Dairy industry has got to fund 'Got Milk?' campaign
The Associated Press
01.10.00
Printer-friendly page
WASHINGTON The Supreme Court today turned away a challenge by some dairy farmers who objected to funding ads showing famous people with milk mustaches asking "Got Milk?"
The justices, without comment, rejected an appeal in which the dairy farmers challenged the government's authority to force them to finance the generic ads aimed at boosting the entire industry.
Two years ago the nation's highest court upheld a government program requiring growers and shippers of California peaches, plums and nectarines to help pay for a generic advertising campaign for those fruits.
That 5-4 ruling in Glickman v. Wileman Bros. & Elliott, Inc. said that being forced to pay for generic ads does not amount to unconstitutional "forced speech." Many experts said at the time that the decision's rationale would extend to other generic-ad campaigns as well, such as those for dairy products, pork and eggs.
A federal appeals court last March relied heavily on the 1997 ruling when it threw out the dairy farmers' challenge to the program that, since 1984, has required them to subsidize generic ads. Dairy farmers and other milk producers are assessed about $250 million a year for the popular ads.
The challenge to that mandatory assessment had come in a 1996 lawsuit that alleged violations of speech and associational rights.
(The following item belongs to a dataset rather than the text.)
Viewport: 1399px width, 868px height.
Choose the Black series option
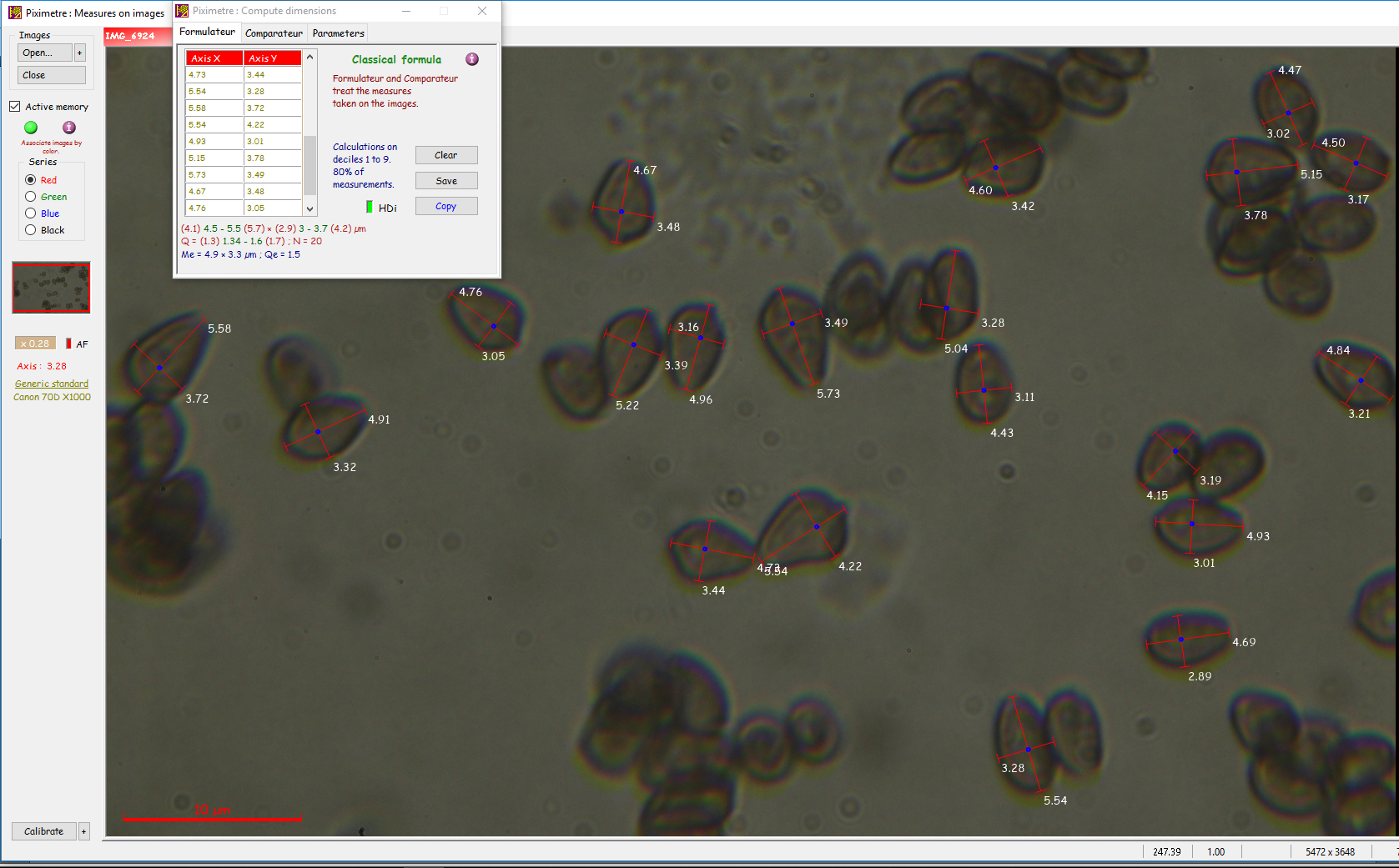(x=31, y=230)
"Silence is as much speech as speech itself," lawyers for the dairy farmers said.
The dairy farmers say they are being forced to spend about 1% of their gross, an amount that can exceed their net income. They called the assessment "a tax rate that would rankle almost anyone."
The appeal acted on today in Nature's Dairy v. Glickman sought to draw a distinction between the government program for the fruit industry and the dairy industry program. It said the marketing order at issue in the 1997 case comprehensively regulated the affected commodities, but that the dairy industry marketing order issued by the Department of Agriculture "deals only with promotion, research and nutrition education programs."
Justice Department lawyers urged the court to reject the appeal, calling the distinction it raised "factually and legally untenable."